## TASK DETAILS
Copy out the rows below word for word, beginning at the line that contains "This screenshot has width=1200, height=743." and stopping after the line that contains "Looking at the screenshot, I should click(x=365, y=334).".
=== LISTING ===
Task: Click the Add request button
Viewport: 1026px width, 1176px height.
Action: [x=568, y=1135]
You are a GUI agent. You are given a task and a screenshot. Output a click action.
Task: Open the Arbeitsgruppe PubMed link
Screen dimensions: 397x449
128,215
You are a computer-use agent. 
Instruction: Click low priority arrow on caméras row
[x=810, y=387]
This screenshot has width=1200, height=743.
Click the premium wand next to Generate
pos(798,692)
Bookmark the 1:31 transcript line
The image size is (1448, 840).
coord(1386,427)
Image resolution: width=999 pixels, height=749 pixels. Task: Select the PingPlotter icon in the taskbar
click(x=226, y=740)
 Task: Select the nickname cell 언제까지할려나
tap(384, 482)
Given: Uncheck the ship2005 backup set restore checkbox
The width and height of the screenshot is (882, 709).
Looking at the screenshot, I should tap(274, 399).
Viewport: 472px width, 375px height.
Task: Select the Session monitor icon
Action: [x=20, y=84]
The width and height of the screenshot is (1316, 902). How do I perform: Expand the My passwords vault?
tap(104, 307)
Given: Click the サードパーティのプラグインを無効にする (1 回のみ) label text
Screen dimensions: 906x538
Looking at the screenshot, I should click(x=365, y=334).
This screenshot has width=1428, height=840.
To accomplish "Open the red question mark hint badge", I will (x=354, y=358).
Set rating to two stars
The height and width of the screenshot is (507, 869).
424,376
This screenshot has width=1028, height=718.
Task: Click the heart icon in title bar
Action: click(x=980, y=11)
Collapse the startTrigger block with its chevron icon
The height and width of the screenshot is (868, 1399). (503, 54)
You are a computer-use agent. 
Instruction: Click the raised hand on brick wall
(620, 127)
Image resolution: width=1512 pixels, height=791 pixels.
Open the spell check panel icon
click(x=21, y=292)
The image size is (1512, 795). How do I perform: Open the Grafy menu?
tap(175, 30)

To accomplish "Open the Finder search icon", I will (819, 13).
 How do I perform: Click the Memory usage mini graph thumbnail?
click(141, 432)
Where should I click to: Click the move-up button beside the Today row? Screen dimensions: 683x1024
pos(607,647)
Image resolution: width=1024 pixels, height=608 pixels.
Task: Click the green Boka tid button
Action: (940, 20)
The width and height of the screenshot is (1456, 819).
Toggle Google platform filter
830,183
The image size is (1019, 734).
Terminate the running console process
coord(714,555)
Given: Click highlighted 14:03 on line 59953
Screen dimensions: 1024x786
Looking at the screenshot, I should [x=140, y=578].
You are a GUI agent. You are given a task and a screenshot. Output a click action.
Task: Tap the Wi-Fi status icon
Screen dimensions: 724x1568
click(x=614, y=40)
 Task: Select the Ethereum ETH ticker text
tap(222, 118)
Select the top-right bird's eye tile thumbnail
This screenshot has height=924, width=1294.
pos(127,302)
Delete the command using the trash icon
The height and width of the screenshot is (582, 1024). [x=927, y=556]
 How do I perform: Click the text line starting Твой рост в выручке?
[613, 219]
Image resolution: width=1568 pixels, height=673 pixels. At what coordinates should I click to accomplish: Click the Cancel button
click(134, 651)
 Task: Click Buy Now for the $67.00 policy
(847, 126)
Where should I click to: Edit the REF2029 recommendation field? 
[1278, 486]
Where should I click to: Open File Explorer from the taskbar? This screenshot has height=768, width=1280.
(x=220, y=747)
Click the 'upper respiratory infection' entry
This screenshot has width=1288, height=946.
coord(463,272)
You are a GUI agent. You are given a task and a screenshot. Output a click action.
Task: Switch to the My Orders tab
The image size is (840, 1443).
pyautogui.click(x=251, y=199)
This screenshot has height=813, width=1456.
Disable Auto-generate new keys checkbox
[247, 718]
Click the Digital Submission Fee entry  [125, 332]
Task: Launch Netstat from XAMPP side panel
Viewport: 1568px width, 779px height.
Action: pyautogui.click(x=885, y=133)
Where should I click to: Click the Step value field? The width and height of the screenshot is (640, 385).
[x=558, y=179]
===
## ANSWER TO THE PROBLEM
This screenshot has width=1200, height=743.
Click the premium wand next to Generate
pos(798,692)
Bookmark the 1:31 transcript line
The image size is (1448, 840).
coord(1386,427)
Image resolution: width=999 pixels, height=749 pixels. Task: Select the PingPlotter icon in the taskbar
click(x=226, y=740)
 Task: Select the nickname cell 언제까지할려나
tap(384, 482)
Given: Uncheck the ship2005 backup set restore checkbox
The width and height of the screenshot is (882, 709).
Looking at the screenshot, I should tap(274, 399).
Viewport: 472px width, 375px height.
Task: Select the Session monitor icon
Action: [x=20, y=84]
The width and height of the screenshot is (1316, 902). How do I perform: Expand the My passwords vault?
tap(104, 307)
Given: Click the サードパーティのプラグインを無効にする (1 回のみ) label text
Screen dimensions: 906x538
Looking at the screenshot, I should click(x=365, y=334).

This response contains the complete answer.